(Questions):
1: In the article about Nvidia's H200 chip, which type of memory is the H200 the first GPU to offer?
2: Write the next part of the article on Nvidia's H200 chip, picking up after its final sentence.

(Excerpt provided):
==*==
Nvidia debuts a gaming chip with reduced speed in China to align with US restrictions on specific technology sales to the country.

Nvidia debuts a gaming chip with reduced speed in China to align with US restrictions on specific technology sales to the country.

Nvidia is supercharging the AI revolution with H200, its most powerful chip yet

  • Nvidia said the H200 Tensor Core GPU has more memory capacity and bandwidth, speeding up its work with generative AI and HPC workloads.
  • The Nvidia H200 is the first GPU to offer HBM3e — faster, larger memory to fuel the acceleration of Generative AI and LLMs.
  • The H200 chips are set for 2Q24 release, and Nvidia said it would collaborate with “global system manufacturers and cloud service providers” for widespread availability.

It is almost a year since OpenAI launched ChatGPT, and the global demand for AI chips is growing more insatiable than ever. Today, most large tech firms focus all their attention on generative AI. It has never been better for the company that makes the most and highest-performance graphics processing units (GPUs), Nvidia Corp. After releasing dozens of chips to cater to the AI market that is growing at a seemingly exponential rate, the graphic chip giant teased its most powerful GPU yet–the H200.

The NVIDIA H200 Tensor Core GPU came at a time when Nvidia is striving to defend its dominant position in the AI computing space in the face of Intel, AMD, and a slew of chip startups and cloud service providers such as Amazon Web Services trying to capture market share amid a boom in demand for chips driven by generative AI workloads.

The NVIDIA H200 Tensor Core GPU. Source: Nvidia

The NVIDIA H200 Tensor Core GPU. Source: Nvidia

To maintain its leadership in AI and high-performance computing (HPC) hardware, Nvidia unveiled early last month its plans to speed up the development of new GPU architectures. The idea is to get back to its one-year cadence for product introductions, according to its roadmap published for investors and further explained by SemiAnalysis. “Nvidia’s move to annual updates on AI GPUs is very significant and has many ramifications,” the report by SemiAnalysis reads.

And the start of it all would be the H200, which Nvidia had unveiled yesterday, utilizing the Hopper architecture to accelerate AI applications. It’s a follow-up of the H100 GPU, released last year and previously Nvidia’s most powerful AI GPU chip. In short, the H200 is now the most powerful AI chip Nvidia has in its portfolio.

Ian Buck, vice president of hyperscale and HPC at Nvidia, reckons that “With Nvidia H200, the industry’s leading end-to-end AI supercomputing platform, just got faster to solve some of the world’s most important challenges.” Generally, GPUs excel in AI applications due to their ability to execute numerous parallel matrix multiplications, a crucial operation for the functioning of neural networks. 

They play a vital role in both the training phase of constructing an AI model and the subsequent “inference” stage, where users input data into the AI model, and it provides corresponding results. “To create intelligence with generative AI and HPC applications, vast amounts of data must be efficiently processed at high speed using large, fast GPU memory,” Buck noted.

Therefore, introducing H200 will lead to further performance leaps, including nearly doubling inference speed on Llama 2, a 70 billion-parameter LLM, compared to the H100. According to Nvidia, additional performance leadership and improvements with H200 are expected with future software updates.
==*==
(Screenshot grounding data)
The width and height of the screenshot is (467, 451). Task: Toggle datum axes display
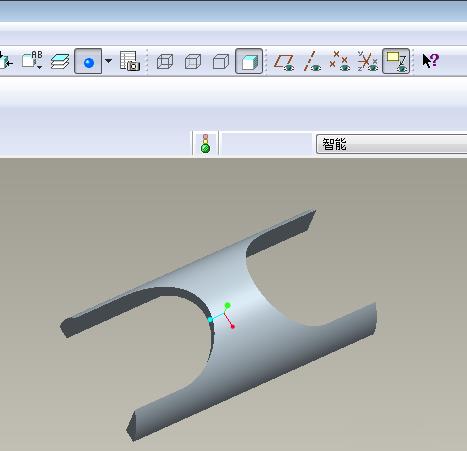[312, 61]
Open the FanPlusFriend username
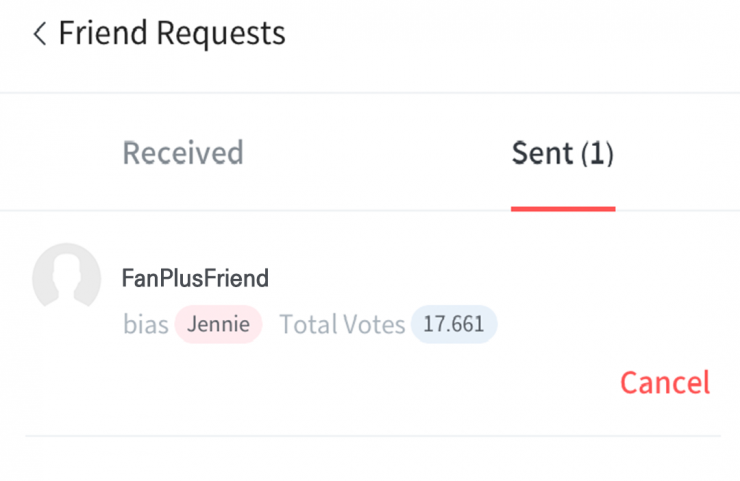The image size is (740, 481). click(195, 277)
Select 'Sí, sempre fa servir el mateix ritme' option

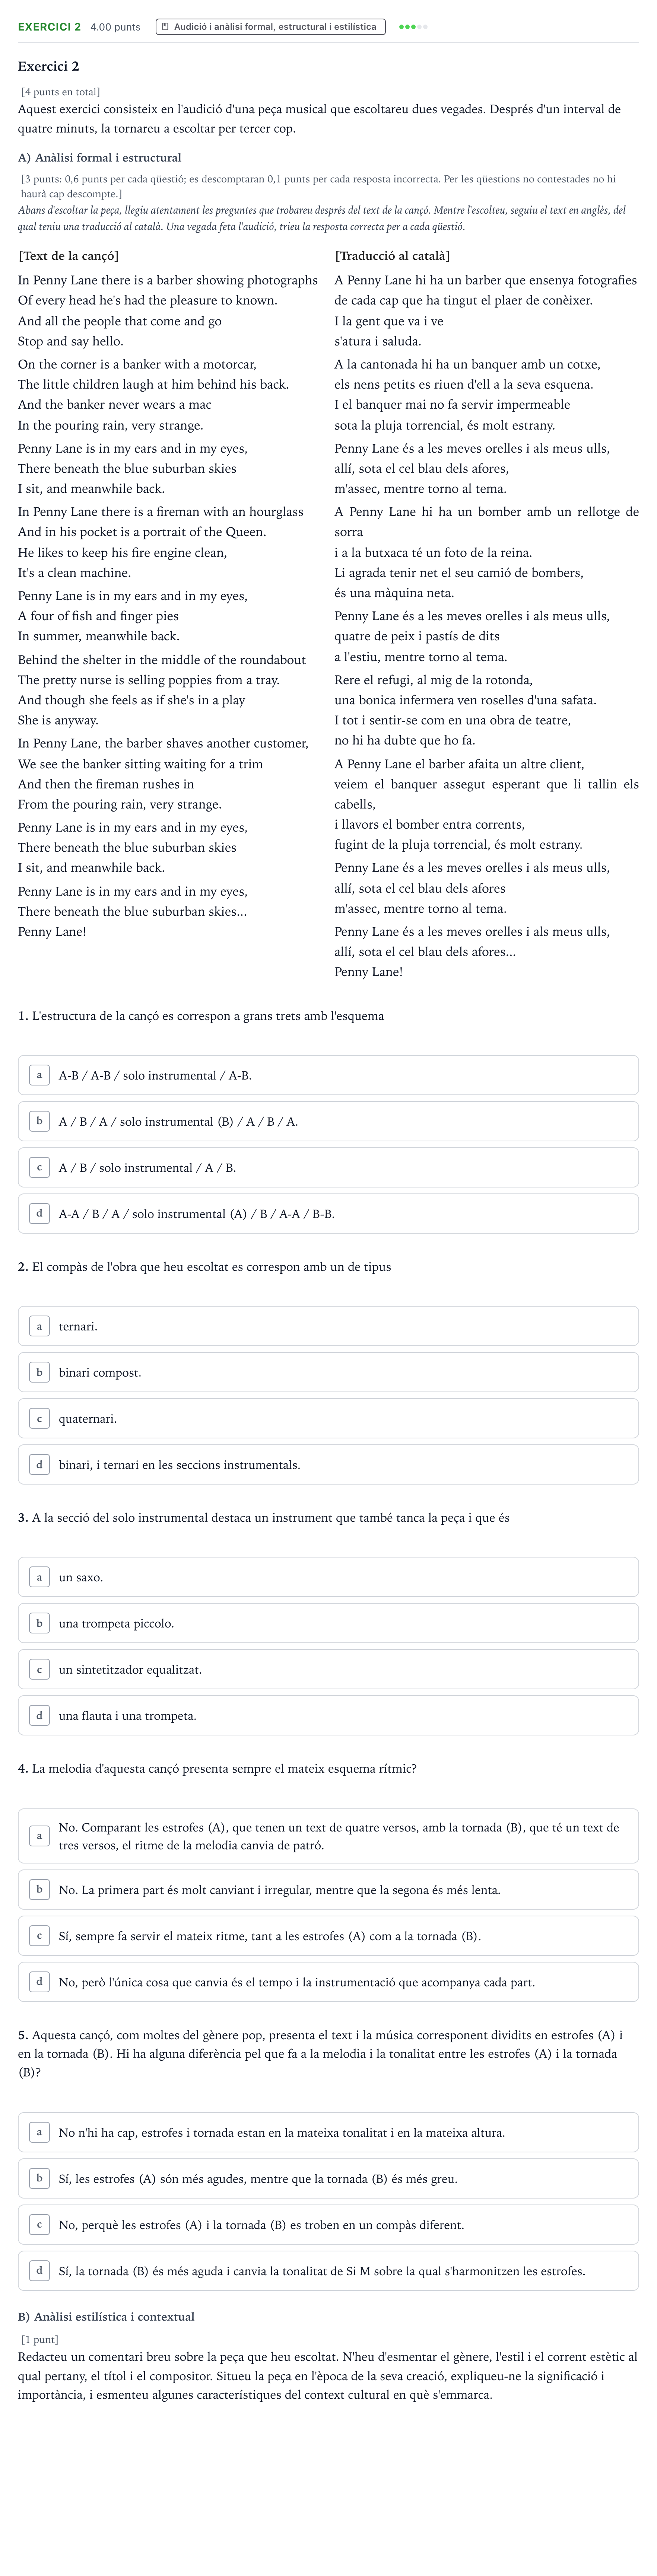(x=328, y=1936)
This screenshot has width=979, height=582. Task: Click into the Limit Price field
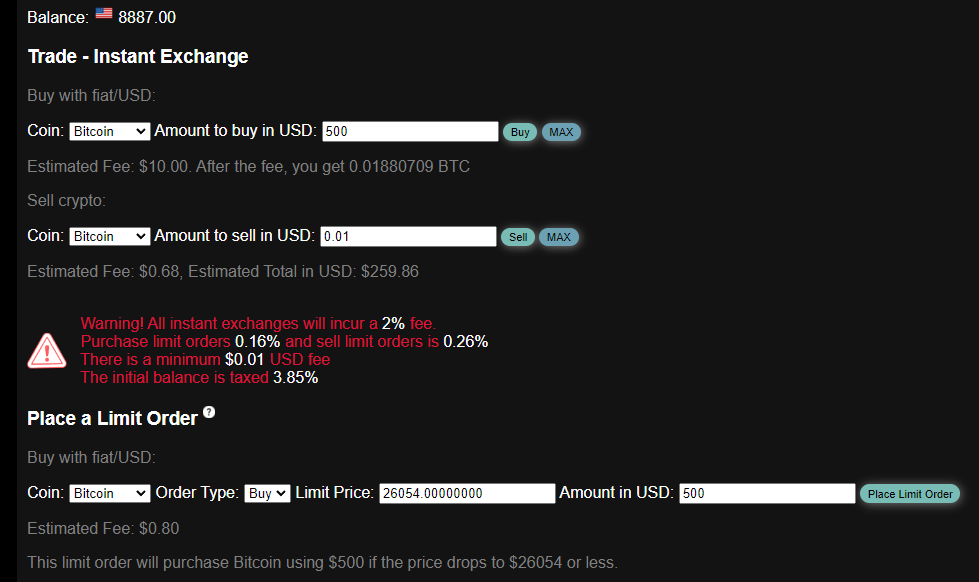[x=467, y=493]
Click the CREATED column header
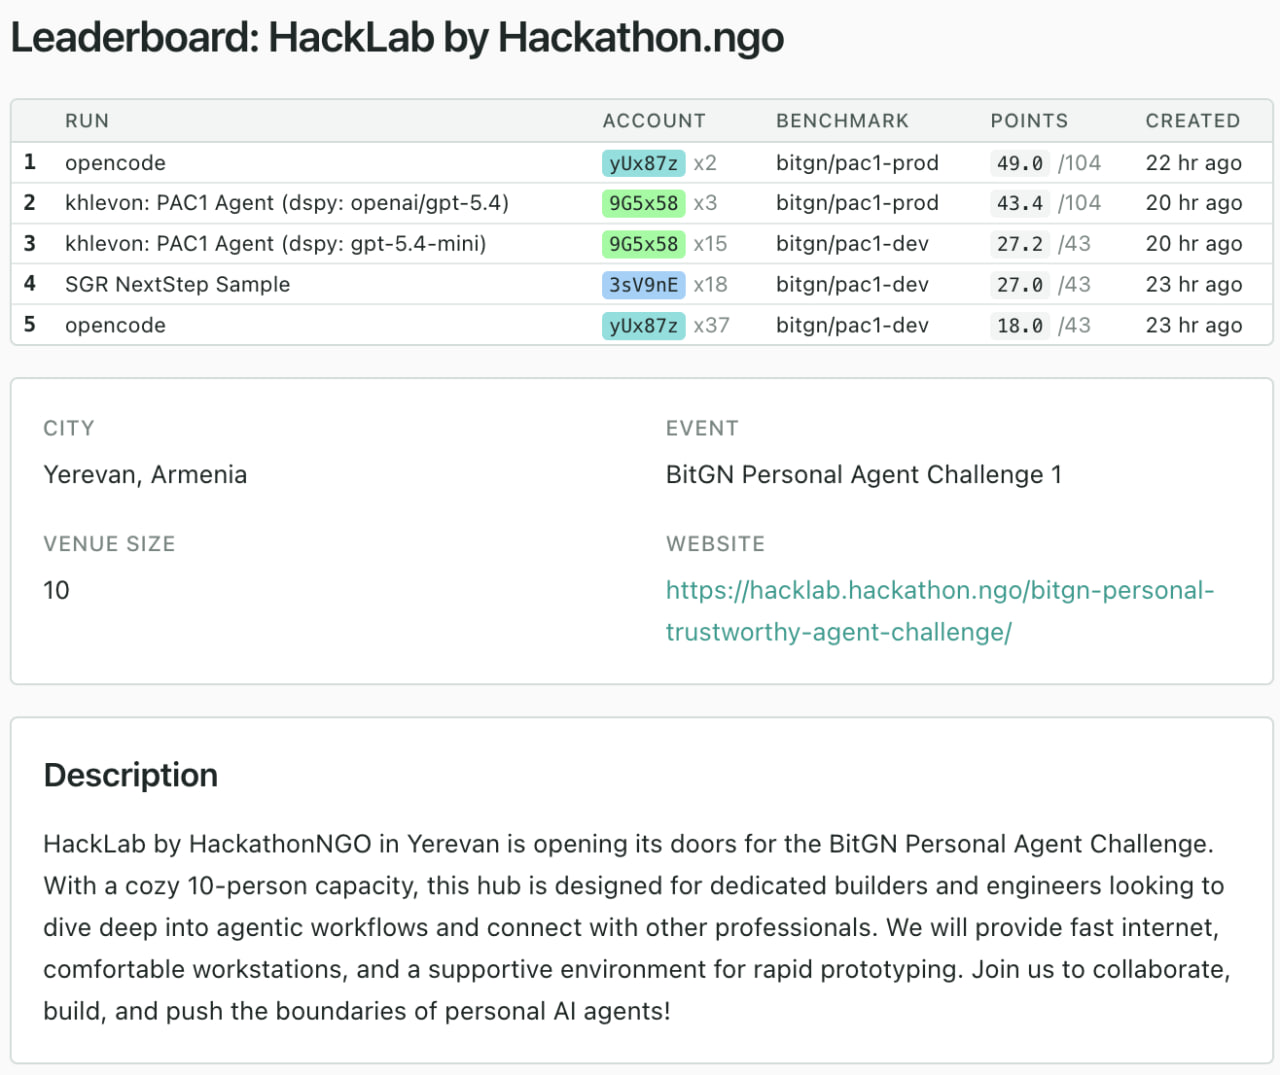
==*==
(Outputs for the tasks):
1: HBM3e

2:
Other details on Nvidia H200

TensorRT-LLM evaluation of the new H200 GPU achieves 11,819 tokens/s on Llama2-13B on a single GPU. H200 is up to 1.9x faster than H100. This performance is enabled by H200's larger, faster HBM3e memory. Source: X

TensorRT-LLM evaluation of the new H200 GPU achieves 11,819 tokens/s on Llama2-13B on a single GPU. H200 is up to 1.9x faster than H100. This performance is enabled by H200’s larger, faster HBM3e memory. Source: X

While the H200 seems mainly similar to the H100, the modifications to its memory represent a significant enhancement. The new GPU introduces an innovative and faster memory specification known as HBM3e. This elevates the GPU’s memory bandwidth to 4.8 terabytes per second, a notable increase from the H100’s 3.35 terabytes per second. It expands its total memory capacity to 141GB, up from the 80GB of its forerunner.

“The Nvidia H200 is the first GPU to offer HBM3e — faster, larger memory to fuel the acceleration of generative AI and large language models (LLMs) while advancing scientific computing for HPC workloads. With HBM3e, the NVIDIA H200 delivers 141GB of memory at 4.8 terabytes per second, nearly double the capacity and 2.4x more bandwidth compared with its predecessor, the NVIDIA A100,” the chip giant said

To put into context, OpenAI has frequently mentioned facing a shortage of GPU resources, leading to performance slowdowns in ChatGPT. To maintain any level of service, the company resorts to rate limiting. In theory, incorporating the H200 could alleviate resource constraints for the current AI language models running ChatGPT, allowing them to cater to a more extensive customer base efficiently.

Nvidia also said it will make the H200 available in several form factors. This includes Nvidia HGX H200 server boards in four- and eight-way configurations, compatible with both hardware and software of HGX H100 systems. It will also be available in the Nvidia GH200 Grace Hopper Superchip, which combines a CPU and GPU into one package.

“With these options, H200 can be deployed in every type of data center, including on-premises, cloud, hybrid-cloud, and edge. NVIDIA’s global ecosystem of partner server makers — including ASRock Rack, ASUS, Dell Technologies, Eviden, GIGABYTE, Hewlett Packard Enterprise, Ingrasys, Lenovo, QCT, Supermicro, Wistron, and Wiwynn — can update their existing systems with an H200,” Nvidia noted.

According to the US-based chip giant Amazon Web Services (AWS), Google Cloud, Microsoft Azure, and Oracle Cloud Infrastructure will be among the first cloud service providers to deploy H200-based instances starting next year, in addition to CoreWeave, Lambda, and Vultr. At present, Nvidia is at the forefront of the AI GPU market.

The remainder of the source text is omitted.